> _What needs to be done_: Which lines below hold the word "will"? Report each one.
Dataset extract below:
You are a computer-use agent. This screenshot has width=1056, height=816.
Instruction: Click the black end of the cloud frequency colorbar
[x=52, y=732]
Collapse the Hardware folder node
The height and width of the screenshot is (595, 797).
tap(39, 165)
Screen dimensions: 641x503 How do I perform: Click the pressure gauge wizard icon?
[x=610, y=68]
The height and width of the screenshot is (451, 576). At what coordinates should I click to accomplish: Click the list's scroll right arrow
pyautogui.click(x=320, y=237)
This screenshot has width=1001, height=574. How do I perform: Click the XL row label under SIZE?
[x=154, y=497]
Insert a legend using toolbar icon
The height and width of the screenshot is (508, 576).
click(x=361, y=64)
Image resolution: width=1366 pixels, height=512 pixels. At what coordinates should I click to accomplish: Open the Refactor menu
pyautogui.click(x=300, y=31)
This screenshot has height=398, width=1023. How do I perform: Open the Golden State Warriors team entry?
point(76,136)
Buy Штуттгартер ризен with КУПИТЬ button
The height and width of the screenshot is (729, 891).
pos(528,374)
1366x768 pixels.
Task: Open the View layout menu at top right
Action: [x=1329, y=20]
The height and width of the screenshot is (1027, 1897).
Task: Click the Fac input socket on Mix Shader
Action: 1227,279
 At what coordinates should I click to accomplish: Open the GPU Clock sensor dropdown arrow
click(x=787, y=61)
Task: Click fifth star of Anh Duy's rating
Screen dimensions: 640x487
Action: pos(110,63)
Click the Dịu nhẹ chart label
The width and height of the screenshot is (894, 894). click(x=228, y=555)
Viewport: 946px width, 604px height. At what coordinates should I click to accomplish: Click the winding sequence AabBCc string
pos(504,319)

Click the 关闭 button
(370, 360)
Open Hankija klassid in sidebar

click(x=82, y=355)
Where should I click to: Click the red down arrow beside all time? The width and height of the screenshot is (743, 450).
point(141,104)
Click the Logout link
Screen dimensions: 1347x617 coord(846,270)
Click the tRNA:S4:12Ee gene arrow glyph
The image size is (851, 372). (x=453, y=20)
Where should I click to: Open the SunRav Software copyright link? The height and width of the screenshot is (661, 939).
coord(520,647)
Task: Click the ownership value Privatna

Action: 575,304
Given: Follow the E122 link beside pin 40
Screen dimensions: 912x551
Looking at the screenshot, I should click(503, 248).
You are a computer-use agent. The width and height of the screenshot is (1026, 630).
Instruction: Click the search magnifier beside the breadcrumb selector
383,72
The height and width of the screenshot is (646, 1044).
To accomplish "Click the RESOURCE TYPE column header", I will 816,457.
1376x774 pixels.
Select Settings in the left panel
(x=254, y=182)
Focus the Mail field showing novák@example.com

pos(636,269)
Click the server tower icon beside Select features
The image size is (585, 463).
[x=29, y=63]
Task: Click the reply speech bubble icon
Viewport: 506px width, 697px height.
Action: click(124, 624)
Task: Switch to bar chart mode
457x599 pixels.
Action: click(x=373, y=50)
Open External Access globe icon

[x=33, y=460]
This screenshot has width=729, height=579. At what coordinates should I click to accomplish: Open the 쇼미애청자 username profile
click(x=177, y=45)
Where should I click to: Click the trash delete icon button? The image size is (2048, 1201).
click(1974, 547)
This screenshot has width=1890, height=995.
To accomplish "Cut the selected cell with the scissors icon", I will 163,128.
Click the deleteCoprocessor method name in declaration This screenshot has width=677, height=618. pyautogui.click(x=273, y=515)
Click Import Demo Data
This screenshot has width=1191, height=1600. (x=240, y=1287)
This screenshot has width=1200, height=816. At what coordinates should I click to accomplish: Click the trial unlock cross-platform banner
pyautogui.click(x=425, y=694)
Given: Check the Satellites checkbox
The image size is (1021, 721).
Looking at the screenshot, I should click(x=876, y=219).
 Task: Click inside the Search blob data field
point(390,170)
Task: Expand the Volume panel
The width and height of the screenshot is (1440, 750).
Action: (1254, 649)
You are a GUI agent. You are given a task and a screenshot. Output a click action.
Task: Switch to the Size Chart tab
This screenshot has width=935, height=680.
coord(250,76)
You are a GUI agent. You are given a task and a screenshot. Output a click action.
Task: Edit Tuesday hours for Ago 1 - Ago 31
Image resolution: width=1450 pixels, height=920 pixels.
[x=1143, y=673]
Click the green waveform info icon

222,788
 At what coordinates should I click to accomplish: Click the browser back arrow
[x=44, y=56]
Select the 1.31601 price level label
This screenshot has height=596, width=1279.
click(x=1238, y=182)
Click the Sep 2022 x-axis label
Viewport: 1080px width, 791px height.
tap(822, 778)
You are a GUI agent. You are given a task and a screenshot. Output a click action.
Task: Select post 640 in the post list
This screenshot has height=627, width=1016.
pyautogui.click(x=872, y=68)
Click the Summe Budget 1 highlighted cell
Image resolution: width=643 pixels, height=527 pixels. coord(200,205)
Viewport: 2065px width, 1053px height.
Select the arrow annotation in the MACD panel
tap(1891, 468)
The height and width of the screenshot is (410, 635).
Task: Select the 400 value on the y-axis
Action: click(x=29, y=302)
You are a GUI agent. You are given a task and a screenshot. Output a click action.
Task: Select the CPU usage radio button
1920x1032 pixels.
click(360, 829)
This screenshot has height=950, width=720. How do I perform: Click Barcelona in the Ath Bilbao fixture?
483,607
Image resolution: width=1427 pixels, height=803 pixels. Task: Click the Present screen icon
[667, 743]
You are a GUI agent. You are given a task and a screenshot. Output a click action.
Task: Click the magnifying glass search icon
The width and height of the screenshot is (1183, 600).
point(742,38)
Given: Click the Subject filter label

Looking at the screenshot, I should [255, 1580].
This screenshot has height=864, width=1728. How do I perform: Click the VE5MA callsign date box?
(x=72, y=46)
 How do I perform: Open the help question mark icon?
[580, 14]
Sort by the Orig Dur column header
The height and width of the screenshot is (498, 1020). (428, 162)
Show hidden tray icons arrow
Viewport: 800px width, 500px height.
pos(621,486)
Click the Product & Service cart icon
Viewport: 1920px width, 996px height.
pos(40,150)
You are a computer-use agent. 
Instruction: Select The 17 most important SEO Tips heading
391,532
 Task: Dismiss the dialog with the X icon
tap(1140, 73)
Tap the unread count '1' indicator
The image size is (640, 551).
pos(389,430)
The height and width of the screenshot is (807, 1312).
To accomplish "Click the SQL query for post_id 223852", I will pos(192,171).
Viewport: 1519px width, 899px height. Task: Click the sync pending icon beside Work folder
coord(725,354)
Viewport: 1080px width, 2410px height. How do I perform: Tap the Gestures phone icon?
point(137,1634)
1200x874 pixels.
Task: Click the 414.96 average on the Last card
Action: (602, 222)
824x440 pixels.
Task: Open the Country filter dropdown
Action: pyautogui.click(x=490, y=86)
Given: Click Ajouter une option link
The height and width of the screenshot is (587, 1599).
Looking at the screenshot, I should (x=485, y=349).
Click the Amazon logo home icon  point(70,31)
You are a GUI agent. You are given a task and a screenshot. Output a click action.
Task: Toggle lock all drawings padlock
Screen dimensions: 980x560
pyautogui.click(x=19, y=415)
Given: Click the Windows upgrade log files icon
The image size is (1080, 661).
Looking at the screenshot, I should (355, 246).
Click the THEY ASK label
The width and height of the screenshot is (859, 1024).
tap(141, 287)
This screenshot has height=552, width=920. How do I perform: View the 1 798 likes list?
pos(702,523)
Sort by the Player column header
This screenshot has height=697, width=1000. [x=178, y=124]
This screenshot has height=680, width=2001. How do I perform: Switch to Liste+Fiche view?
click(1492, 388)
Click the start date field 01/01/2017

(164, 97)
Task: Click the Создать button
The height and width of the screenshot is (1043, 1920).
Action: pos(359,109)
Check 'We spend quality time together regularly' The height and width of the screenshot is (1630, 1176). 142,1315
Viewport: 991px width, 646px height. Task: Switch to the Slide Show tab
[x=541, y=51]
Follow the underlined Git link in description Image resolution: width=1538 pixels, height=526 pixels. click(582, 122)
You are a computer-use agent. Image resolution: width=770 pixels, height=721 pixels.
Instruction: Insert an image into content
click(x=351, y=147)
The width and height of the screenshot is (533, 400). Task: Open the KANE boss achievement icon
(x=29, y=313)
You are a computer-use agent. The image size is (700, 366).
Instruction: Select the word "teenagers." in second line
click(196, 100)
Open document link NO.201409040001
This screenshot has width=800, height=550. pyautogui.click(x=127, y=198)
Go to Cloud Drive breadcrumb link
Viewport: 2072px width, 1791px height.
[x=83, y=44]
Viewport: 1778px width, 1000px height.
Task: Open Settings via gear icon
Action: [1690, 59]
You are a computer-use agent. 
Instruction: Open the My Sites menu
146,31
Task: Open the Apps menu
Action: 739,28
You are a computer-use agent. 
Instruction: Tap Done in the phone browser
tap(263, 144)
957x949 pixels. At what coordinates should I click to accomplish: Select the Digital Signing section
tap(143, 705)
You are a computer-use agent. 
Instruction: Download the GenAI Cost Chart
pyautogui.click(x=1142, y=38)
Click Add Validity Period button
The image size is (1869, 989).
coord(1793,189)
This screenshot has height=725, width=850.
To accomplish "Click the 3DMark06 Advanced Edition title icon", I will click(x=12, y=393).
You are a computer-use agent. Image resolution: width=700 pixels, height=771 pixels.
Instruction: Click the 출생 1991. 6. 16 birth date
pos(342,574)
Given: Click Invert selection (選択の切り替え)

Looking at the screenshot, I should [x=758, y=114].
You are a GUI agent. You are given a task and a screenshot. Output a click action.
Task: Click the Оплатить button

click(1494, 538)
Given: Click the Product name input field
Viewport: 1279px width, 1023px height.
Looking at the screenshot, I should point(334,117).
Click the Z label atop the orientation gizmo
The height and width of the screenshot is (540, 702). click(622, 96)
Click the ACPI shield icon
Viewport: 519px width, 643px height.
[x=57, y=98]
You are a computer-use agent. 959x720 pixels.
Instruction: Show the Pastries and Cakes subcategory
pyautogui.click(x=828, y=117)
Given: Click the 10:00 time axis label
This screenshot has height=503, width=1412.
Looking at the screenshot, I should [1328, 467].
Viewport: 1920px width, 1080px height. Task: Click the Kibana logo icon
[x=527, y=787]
End of Dataset extract.
> _Written reply_:
To accomplish "Click the RESOURCE TYPE column header", I will 816,457.
To accomplish "Cut the selected cell with the scissors icon", I will 163,128.
To accomplish "Click the SQL query for post_id 223852", I will pos(192,171).
To accomplish "Click the 3DMark06 Advanced Edition title icon", I will click(x=12, y=393).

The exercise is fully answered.